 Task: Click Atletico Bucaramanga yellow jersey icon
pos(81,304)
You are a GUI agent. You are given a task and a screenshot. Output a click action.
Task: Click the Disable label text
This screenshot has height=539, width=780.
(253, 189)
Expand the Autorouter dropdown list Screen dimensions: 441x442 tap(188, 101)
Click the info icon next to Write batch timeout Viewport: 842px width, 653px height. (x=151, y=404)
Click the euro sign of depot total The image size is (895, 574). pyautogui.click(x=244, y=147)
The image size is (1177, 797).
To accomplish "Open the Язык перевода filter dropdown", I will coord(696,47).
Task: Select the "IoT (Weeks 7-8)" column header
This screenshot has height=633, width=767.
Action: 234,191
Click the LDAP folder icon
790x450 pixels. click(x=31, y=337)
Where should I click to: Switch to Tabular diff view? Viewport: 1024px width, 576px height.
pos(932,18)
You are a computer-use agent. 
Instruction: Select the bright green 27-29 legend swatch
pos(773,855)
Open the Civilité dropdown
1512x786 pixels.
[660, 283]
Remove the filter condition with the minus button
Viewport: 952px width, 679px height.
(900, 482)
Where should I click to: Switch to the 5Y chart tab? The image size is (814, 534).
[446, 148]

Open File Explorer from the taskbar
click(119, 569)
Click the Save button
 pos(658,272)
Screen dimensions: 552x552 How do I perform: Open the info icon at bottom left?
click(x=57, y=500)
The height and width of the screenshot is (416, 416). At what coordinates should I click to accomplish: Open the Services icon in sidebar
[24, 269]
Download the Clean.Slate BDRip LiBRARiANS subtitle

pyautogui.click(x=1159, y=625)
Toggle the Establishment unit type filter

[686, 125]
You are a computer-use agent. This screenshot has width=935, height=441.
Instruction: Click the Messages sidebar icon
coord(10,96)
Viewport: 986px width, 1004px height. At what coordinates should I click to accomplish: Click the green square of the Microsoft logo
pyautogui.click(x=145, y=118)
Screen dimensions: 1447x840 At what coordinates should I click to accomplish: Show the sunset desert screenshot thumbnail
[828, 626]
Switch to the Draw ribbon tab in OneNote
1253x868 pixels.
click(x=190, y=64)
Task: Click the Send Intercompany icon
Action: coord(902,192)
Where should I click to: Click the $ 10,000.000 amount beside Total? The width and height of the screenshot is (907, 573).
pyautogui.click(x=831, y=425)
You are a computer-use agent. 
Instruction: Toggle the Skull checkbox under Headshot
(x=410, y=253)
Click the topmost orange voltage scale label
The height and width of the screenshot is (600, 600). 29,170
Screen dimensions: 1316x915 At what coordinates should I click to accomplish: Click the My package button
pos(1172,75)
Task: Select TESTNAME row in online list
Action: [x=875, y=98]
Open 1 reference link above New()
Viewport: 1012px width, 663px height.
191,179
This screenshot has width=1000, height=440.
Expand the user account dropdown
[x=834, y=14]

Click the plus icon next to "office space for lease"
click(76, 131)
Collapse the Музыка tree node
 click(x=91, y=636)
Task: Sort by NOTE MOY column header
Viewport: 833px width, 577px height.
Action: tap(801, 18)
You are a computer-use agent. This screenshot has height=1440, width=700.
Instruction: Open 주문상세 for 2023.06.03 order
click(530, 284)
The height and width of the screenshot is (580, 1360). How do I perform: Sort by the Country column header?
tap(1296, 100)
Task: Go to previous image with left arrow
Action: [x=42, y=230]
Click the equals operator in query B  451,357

- [EXERCISE INSTRUCTIONS]
Copy every line of the listing that contains the word "computer".

- [RESULT]
You are a computer-use agent. 
You are a computer-use agent. This screenshot has width=935, height=441.
You are a computer-use agent. 
You are a computer-use agent. This screenshot has height=1440, width=700.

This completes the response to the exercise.